|
"Bobry i ryby współżyły (zamieszkiwały razem rzeki i potoki) i ewoluowały
setki a może więcej tysięcy lat, podczas gdy historia nie zna normalnego współżycia zapór i ryb".
________
Nie wiem. Mogę się tylko domyślać. Zapory typu "młynarskie" czy inne kilka wieków temu myślisz że
zaburzały rozród ryb? Niektóre na pewno nie dały już radę wepchnąć się wyżej. Traktowały to pewnie jak
naturalny proces, choćby zwaliska lub tamy bobrowe. Tak sobie tylko myślę.

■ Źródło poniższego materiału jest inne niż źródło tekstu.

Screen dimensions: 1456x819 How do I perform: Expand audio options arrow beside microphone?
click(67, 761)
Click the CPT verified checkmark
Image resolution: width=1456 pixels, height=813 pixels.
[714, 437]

Wiem że woda stojąca (żeremia, tamy, zapory) jest zła lub niedobra dla naszych. fly fishingowych potrzeb.
Lepsza jest pędząca ale też nie dla wszystkich ryb. Wiec to współżycie, czy chcemy czy nie, samo się reguluje
podobnie jak w czasach wymienionych przez Ciebie.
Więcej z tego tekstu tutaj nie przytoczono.